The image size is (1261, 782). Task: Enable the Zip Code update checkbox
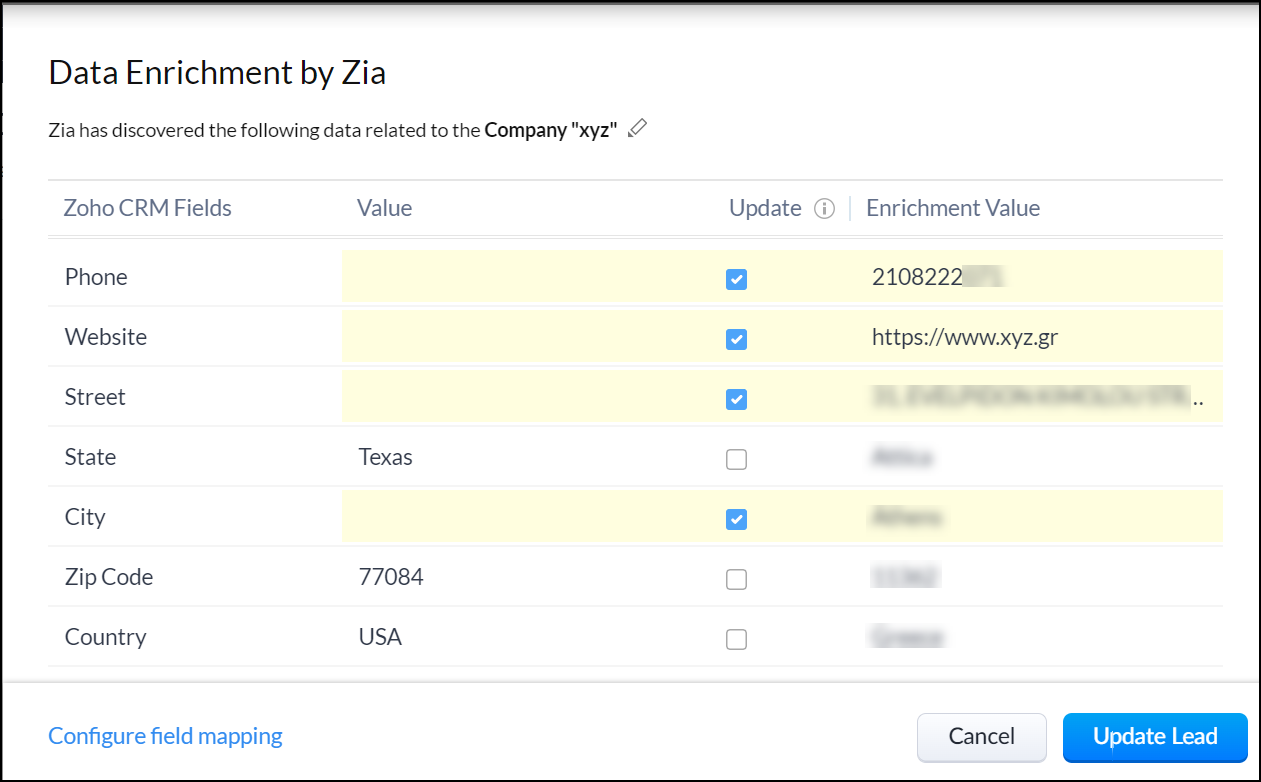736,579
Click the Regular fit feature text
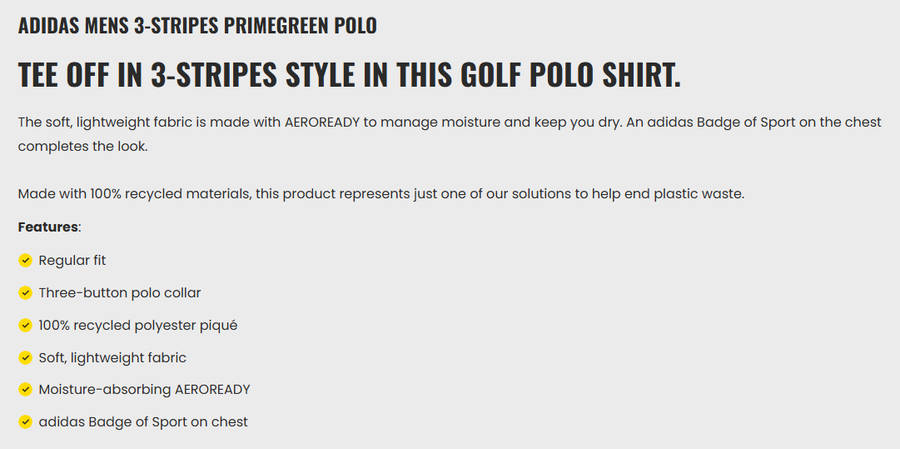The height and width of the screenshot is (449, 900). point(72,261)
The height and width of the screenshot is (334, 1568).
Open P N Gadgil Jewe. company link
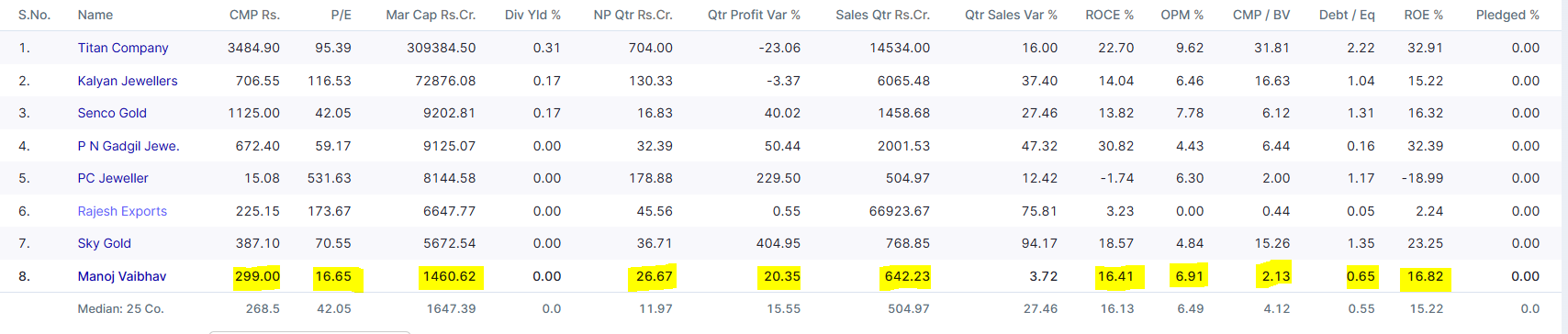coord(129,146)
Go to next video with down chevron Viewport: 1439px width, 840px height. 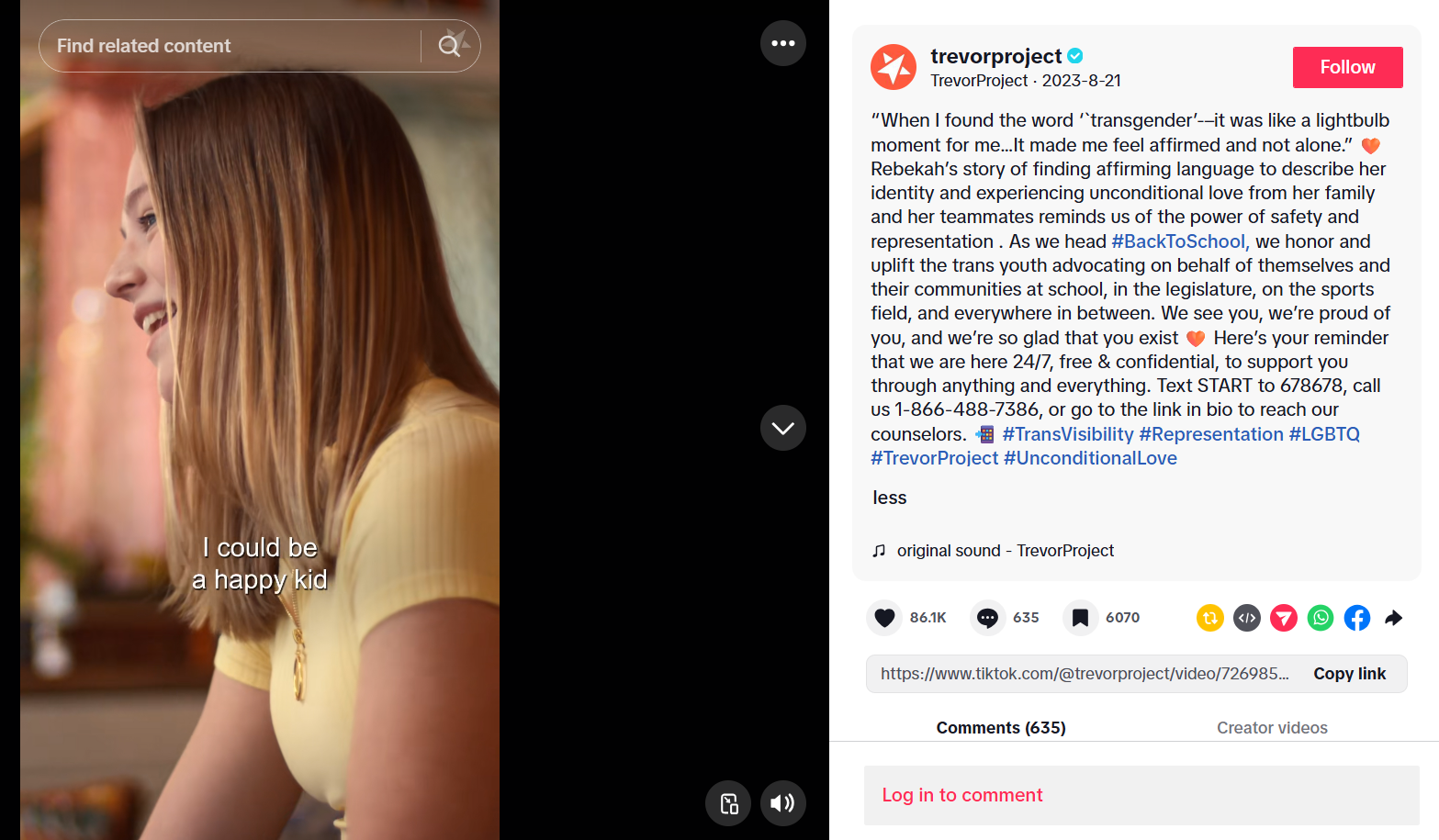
§ §
- Problem statement
The reply should hold every line of the records unchanged and no pictures.

- Response for this exercise
The image size is (1261, 782). Task: Enable the Zip Code update checkbox
736,579
Click the Regular fit feature text
The height and width of the screenshot is (449, 900). point(72,261)
The height and width of the screenshot is (334, 1568).
Open P N Gadgil Jewe. company link
coord(129,146)
Go to next video with down chevron Viewport: 1439px width, 840px height. 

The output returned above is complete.